(Stored data entries)
Content starts

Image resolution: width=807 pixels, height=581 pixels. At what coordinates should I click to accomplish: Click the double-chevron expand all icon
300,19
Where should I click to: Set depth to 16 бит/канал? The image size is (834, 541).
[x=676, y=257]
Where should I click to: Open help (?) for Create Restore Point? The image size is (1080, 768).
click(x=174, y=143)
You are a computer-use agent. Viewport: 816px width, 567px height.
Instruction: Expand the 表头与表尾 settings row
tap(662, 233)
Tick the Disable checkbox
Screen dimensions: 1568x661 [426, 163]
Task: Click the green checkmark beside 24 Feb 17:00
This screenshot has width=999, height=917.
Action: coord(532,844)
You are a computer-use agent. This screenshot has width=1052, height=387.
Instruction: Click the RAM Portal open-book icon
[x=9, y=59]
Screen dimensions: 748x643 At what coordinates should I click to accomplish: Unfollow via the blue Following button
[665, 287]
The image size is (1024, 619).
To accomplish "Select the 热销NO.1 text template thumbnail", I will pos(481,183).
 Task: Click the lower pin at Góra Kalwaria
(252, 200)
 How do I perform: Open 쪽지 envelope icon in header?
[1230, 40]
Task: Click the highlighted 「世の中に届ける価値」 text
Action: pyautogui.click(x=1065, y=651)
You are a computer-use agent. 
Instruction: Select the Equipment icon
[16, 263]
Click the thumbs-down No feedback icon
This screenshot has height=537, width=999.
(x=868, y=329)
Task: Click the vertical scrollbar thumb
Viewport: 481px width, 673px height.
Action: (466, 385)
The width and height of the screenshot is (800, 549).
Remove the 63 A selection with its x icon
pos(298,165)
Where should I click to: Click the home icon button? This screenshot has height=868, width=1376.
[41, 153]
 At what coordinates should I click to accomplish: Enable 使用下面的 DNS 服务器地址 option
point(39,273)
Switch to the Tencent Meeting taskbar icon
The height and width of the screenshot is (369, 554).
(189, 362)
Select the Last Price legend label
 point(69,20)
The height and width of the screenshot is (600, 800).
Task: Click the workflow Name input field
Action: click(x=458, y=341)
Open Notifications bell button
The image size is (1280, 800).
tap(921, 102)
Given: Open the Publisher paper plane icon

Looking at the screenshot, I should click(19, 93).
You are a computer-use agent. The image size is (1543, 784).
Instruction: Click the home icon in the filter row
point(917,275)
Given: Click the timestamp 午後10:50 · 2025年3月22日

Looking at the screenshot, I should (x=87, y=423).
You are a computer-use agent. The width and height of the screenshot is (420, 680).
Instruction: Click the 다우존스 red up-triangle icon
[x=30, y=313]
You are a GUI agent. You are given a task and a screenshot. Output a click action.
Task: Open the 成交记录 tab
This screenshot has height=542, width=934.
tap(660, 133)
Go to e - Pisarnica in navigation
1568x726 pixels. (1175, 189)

Content ends

**Task requirements:**
Search the data for "Select the Last Price legend label". Beginning with that line, set down every line through the last exactly.

**Response to this task:**
Select the Last Price legend label
 point(69,20)
The height and width of the screenshot is (600, 800).
Task: Click the workflow Name input field
Action: click(x=458, y=341)
Open Notifications bell button
The image size is (1280, 800).
tap(921, 102)
Given: Open the Publisher paper plane icon

Looking at the screenshot, I should click(19, 93).
You are a computer-use agent. The image size is (1543, 784).
Instruction: Click the home icon in the filter row
point(917,275)
Given: Click the timestamp 午後10:50 · 2025年3月22日

Looking at the screenshot, I should (x=87, y=423).
You are a computer-use agent. The width and height of the screenshot is (420, 680).
Instruction: Click the 다우존스 red up-triangle icon
[x=30, y=313]
You are a GUI agent. You are given a task and a screenshot. Output a click action.
Task: Open the 成交记录 tab
This screenshot has height=542, width=934.
tap(660, 133)
Go to e - Pisarnica in navigation
1568x726 pixels. (1175, 189)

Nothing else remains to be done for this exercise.